VM: Overall, compliance is a cost of doing business.  If you are not prepared for complying with the requirements when they are actually in force, then you are on shaky ground period with regard to your operations. 

Remember this law adds several significant prongs to the arsenal of the FDA to get companies to comply including things like mandatory recall authority as well as making failure to register your facility and failure to list your products prohibited acts in the law which could result in further issues from FDA.

On the global front, international facilities will be required to work through representatives in the US. These can be either subsidiaries, or they can be consultants, but whomever is nominated by the international company will be the first and likely major point of contact for FDA if and when there are ever any questions, so they need to be capable of understanding the interaction and ensuring that the information is either already available or can be obtained quickly from the international company to get to the FDA. 

CDU: Are there any concerns that MoCRA will impact US cosmetics and personal beauty care manufacturers and suppliers' abilities to source the ingredients necessary to produce their consumer product goods? 

VM: There should always be a consideration of this as you are planning new products.  Multiple things could have a significant issue with the ability to source ingredients, labeling, packaging, etc. including the geo-political climate, the environmental climate (e.g. think about changing environments making it difficult to grow a tree that you use routinely for process inputs for raw materials!), international trade agreement, international treaties (e.g., CITES, Nagoya Protocol, etc.). 

In the context of MoCRA the biggest thing I could imagine would be a determination that a supplier was not in compliance with the requirements and the FDA determining that the supplier’s ingredients cannot legally enter the US or be part of a cosmetic product.  While I don’t believe that anything in the law as written would allow for this specifically, there is an example of just such a system already in place at FDA for refusing products at the border (e.g., what is known as “Detention Without Physical Examination”).

CDU: As written, do MoCRA regulations promote or detract from US cosmetics and personal beauty care product manufacturers abilities to expand and grow on a global scale? 

VM: I believe that this new law does provide the FDA and the federal government with an amazing opportunity to positively impact the industry for decades to come especially with some of the new requirements such as federally mandated GMPs. I noted some of these opportunities earlier, but I also think that the US is seen as a leading regulator in the world.

If we can find a way to reinvigorate the regulations and also to harmonize (to the extent legally possible since I do recognize that the current requirements do have some instances where full harmonization can’t occur at this time) with what is being done in the rest of the world then I think we are in a position to impact the global economy on a worldwide scale over the next several decades positively.
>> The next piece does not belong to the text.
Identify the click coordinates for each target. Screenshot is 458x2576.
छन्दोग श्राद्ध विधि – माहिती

CDU: Anything else to add?

VM: I try to always look at things realistically without looking too far into the future with this sort of change.  However, I think the FDA is at a key tipping point in their regulation of cosmetic products.

To FDA’s credit I don’t think the agency is taking this new expanded authority lightly. Just look at what we have seen recently. The Office of Cosmetics and Colors (OCC) used to be in the Center for Food Safety and Applied Nutrition (CFSAN). 

Several weeks ago, FDA leadership announced that the OCC is becoming an independent office which should provide the staff with additional resources and even personnel to take on the responsibilities that have been handed to them in MoCRA. Overall, this is an amazing and turbulent time to be a part of this industry and offers all of us, FDA, NGOs, industry, auxiliary partner industries like raw material suppliers and service providers with an unbelievable opportunity to impact the future that no one could have predicted when I entered the industry almost thirty years ago.